• PROBLEM DESCRIPTION:
Report every line in the rows below that contains the string "This". Case counts.

[Data items]
* * * * * * *

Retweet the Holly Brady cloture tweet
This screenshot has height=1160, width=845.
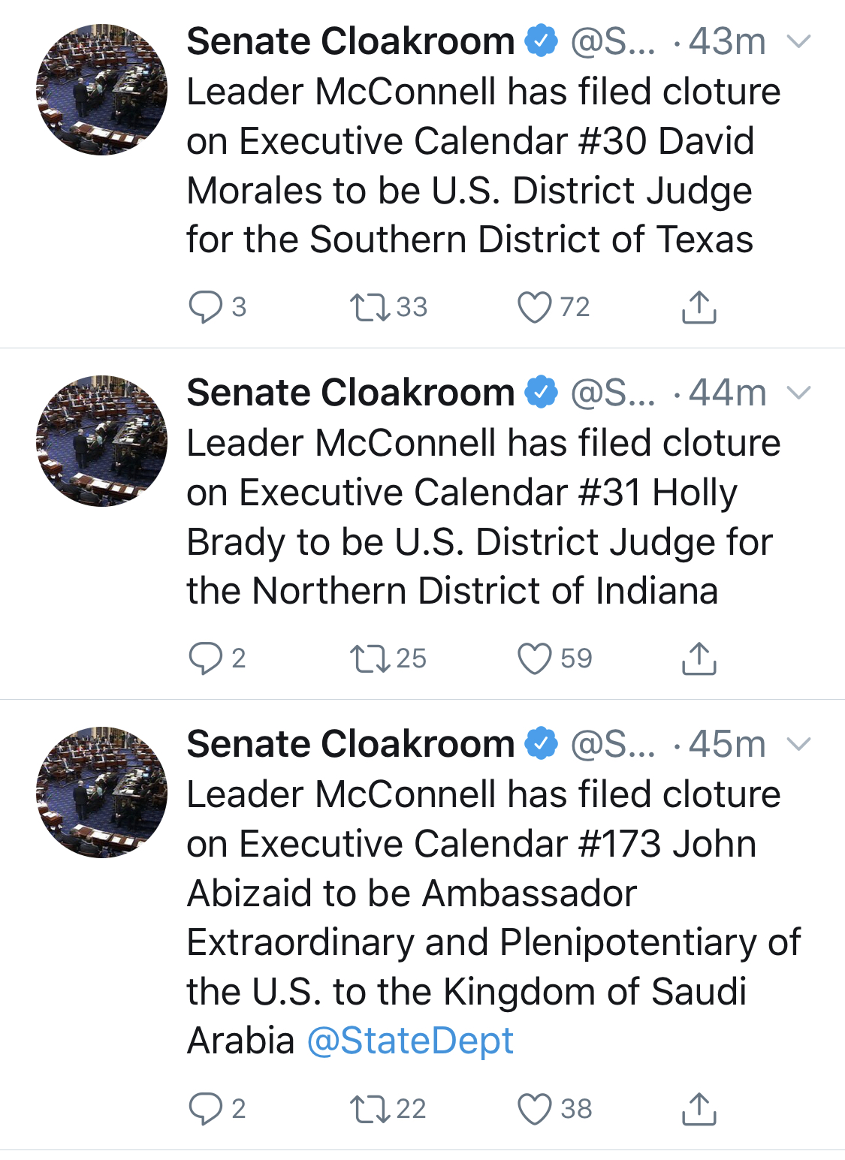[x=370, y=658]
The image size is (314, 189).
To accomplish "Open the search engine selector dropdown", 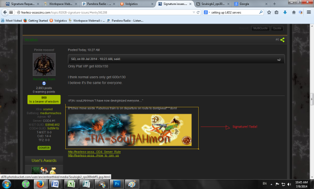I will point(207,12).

* * * * * * *

• EXERCISE RESULT:
This screenshot has height=1160, width=845.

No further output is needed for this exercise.